Wednesday, 26 August 2009

"The book I just couldn't put down". Free speech alert!

 (Brief background: Author Sebastian Faulks was interviewed about his new book, A Week in December, in the UK’s Telegraph.  He made some fairly tart remarks about the Koran and Muhammad.  Amongst other things, he said that Muhammad could be considered to have been schizophrenic, given that he heard voices in his head (true!).  Two days later, the Telegraph has pulled the original interview and Faulks is in the Telegraph again, this time with a full column of apologia, all of a sudden finding great merit in the Koran, and Muhammad a model of leadership.)

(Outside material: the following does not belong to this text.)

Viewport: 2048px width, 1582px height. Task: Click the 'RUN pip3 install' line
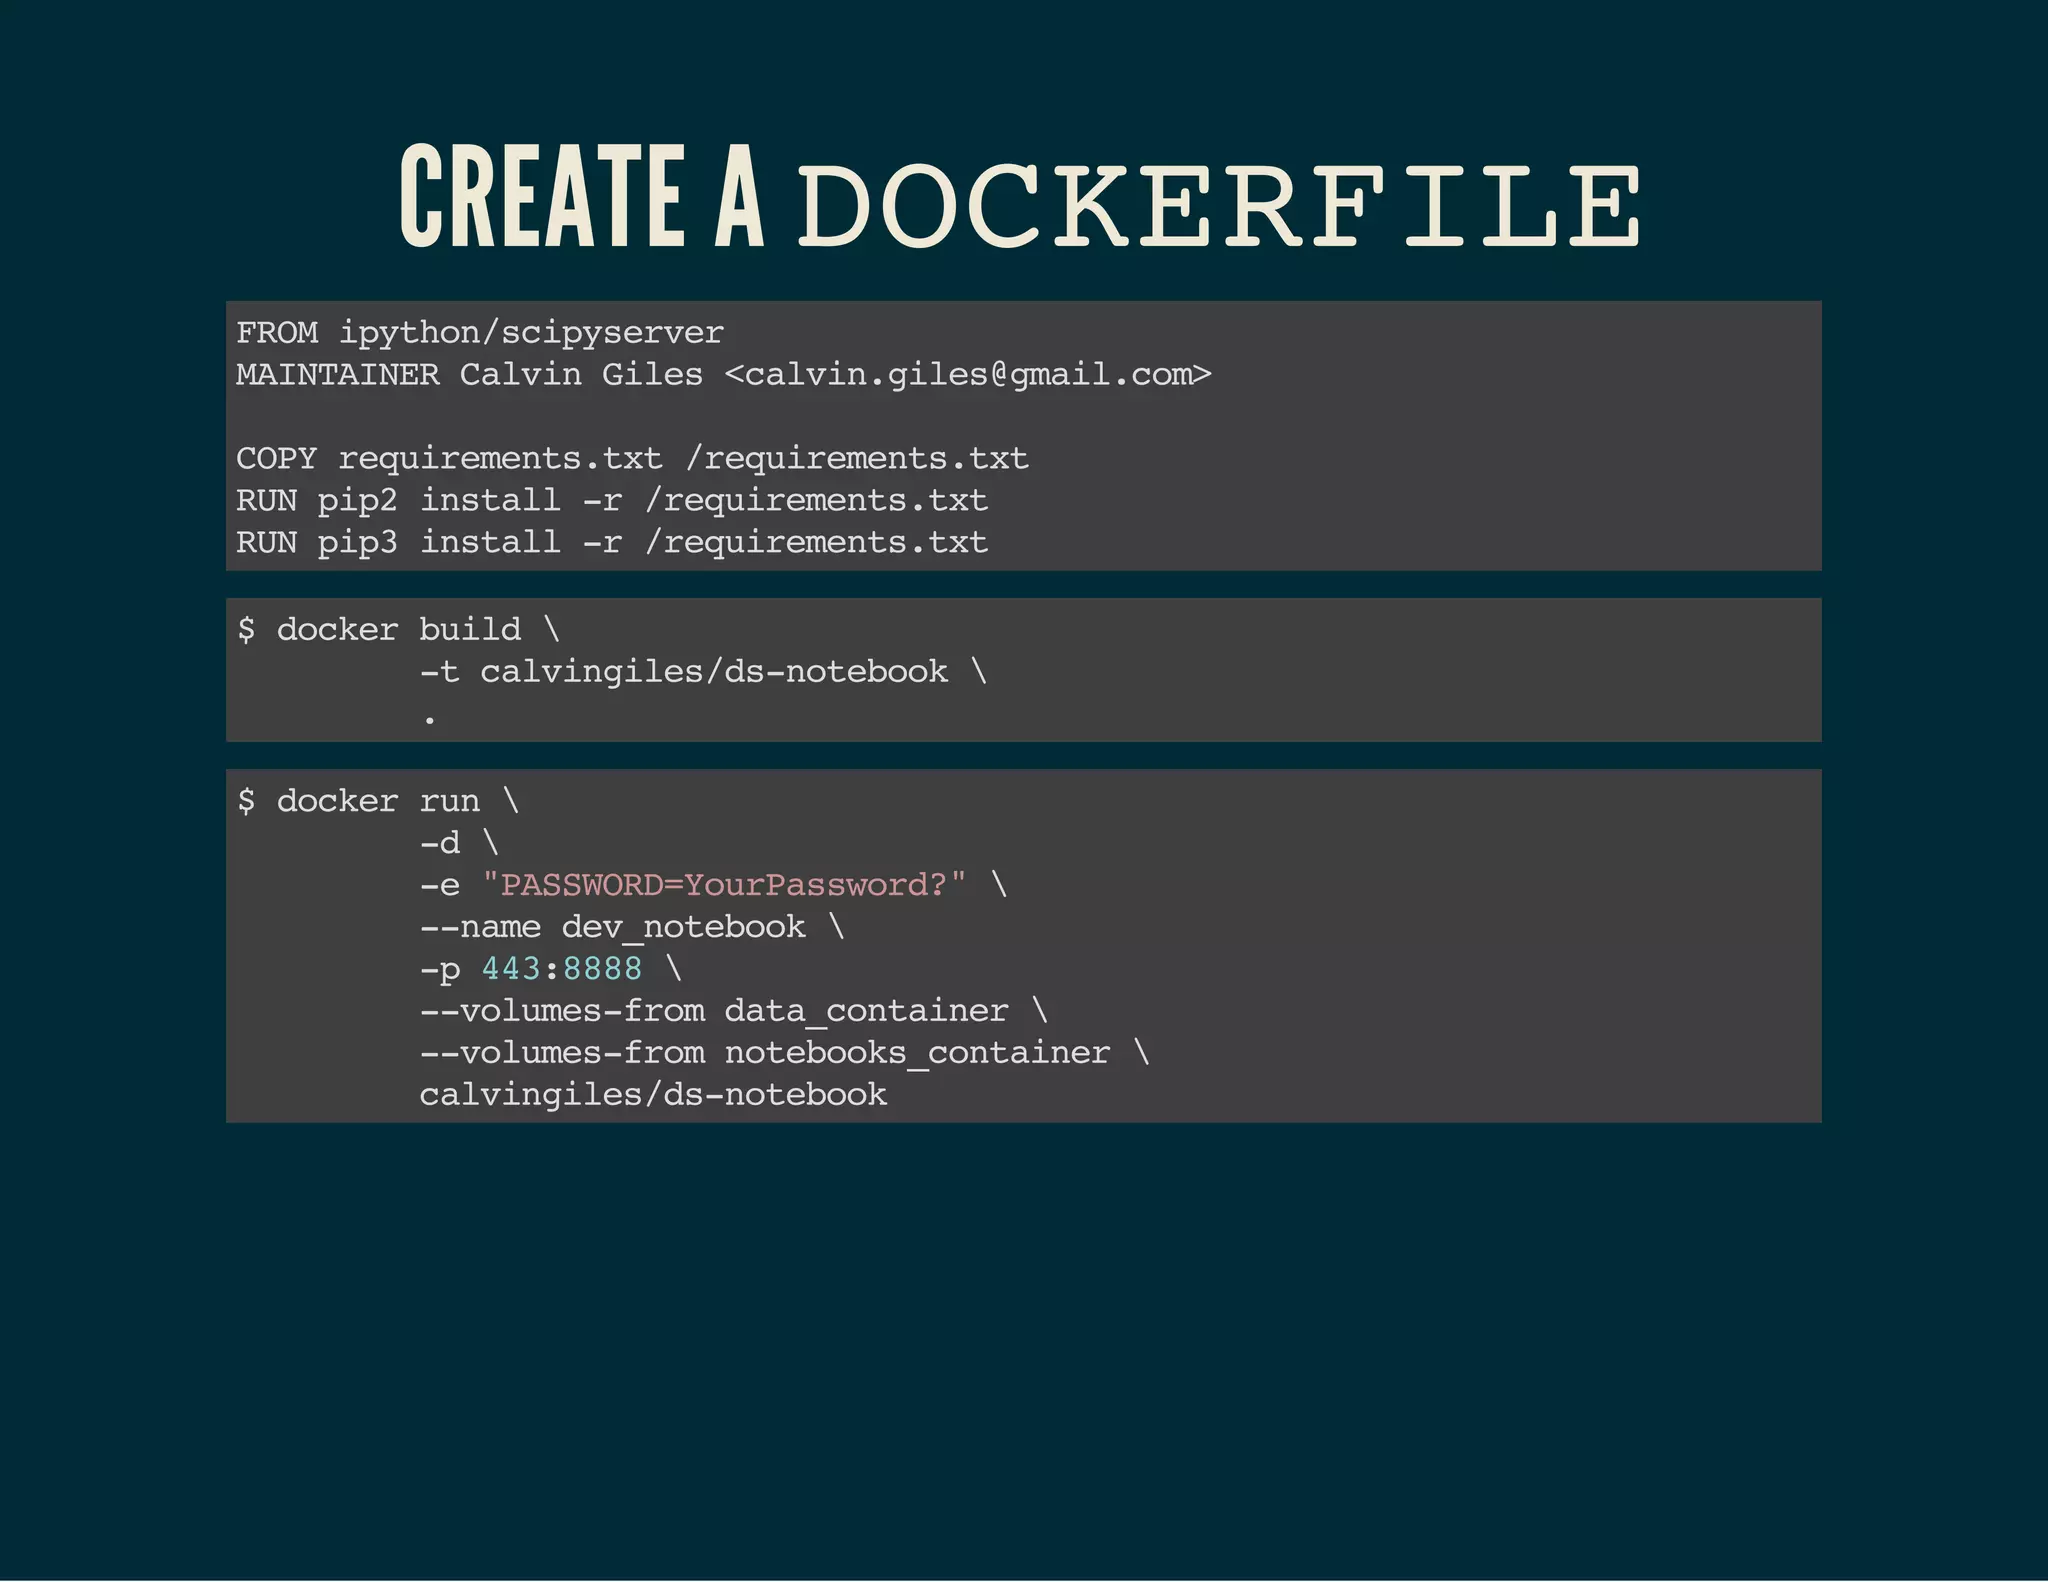[x=611, y=542]
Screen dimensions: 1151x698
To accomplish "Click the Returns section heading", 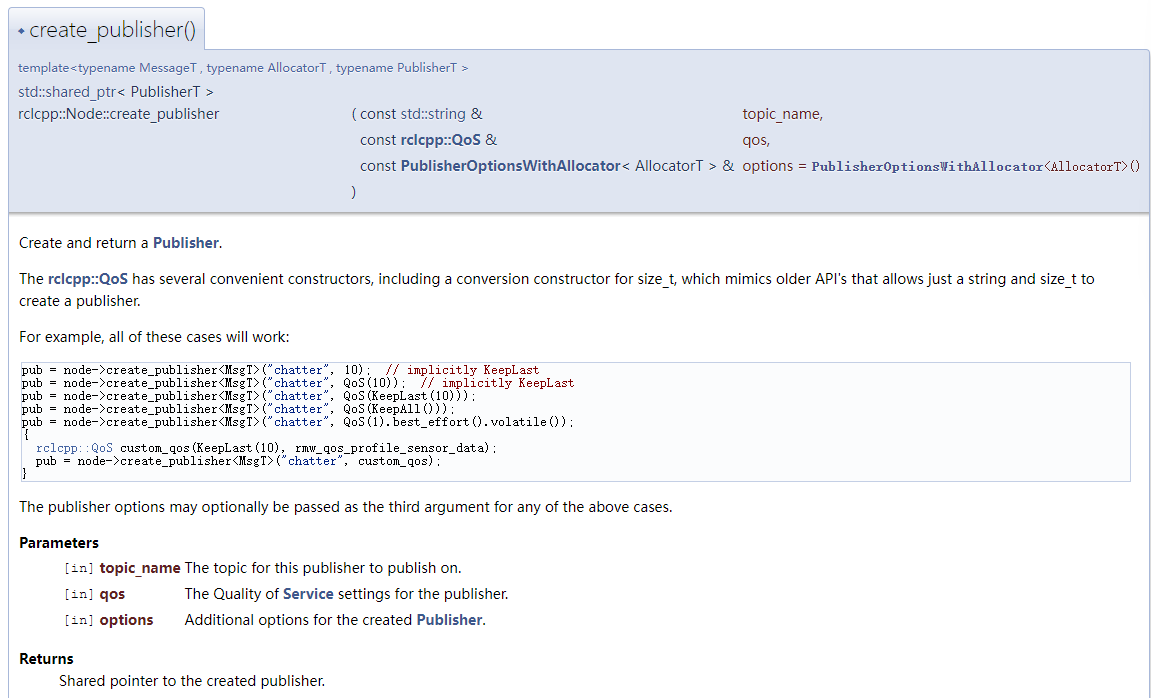I will coord(46,659).
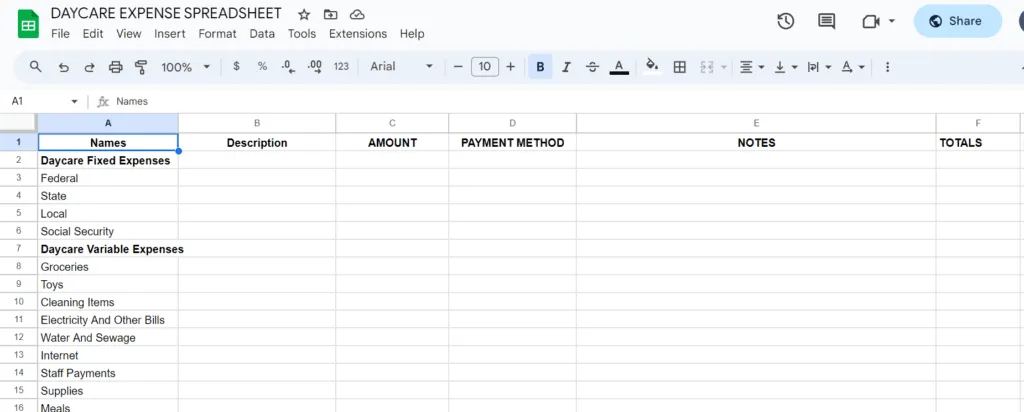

PF Letter to the Sebastian Faulks website:
Like many others, I was disturbed to see the apology by Mr. Faulks to the allegedly upset and offended Muslims....  I happened to agree with pretty much all of what he said in his original article, [pulled from the Telegraph, and only available here].  the one in which he robustly characterised the Koran as “very one dimensional”, “a depressing book”, and about Muhammad, said:  “Muhammad had nothing to say to the world other than, 'If you don't believe in God you will burn forever.’”
These are demonstrably true statements (at least, they are the conclusions of a reasonable, sane and analytical mind on reading the source work).
What on earth possessed Mr. Faulks to issue the craven apology for upsetting the over-delicate sensitivities of some Muslims?  Who — which Muslim organisation -- was it that scared him into the retraction of his views expressed so robustly, into apology, into “humility”, into “plenty of respect”?
On a proposed meeting with Ajmal Masroor, spokesman of the Islamic Council for Britain, why does Mr. Faulks think it necessary to “navigate” by a “cultural compass” of Mr. Masroor’s Islam, rather than expect Mr. Masroor to navigate by the prevailing cultural compass of the surrounding, British, culture?  To take the metaphor a bit further, navigating by two compasses, if they read differently — as one assumes from the context they will -- is surely a recipe for getting well and truly lost.
Why does Mr. Faulks say “I would enter any such dialogue with a degree of humility and
plenty of respect for his religion and his scripture” (my emphasis).  Isn’t it enough to approach such a meeting with sincerity and an open mind.  (“humility”? “respect”?? and “plenty” of it?? gild that lily, sir !..).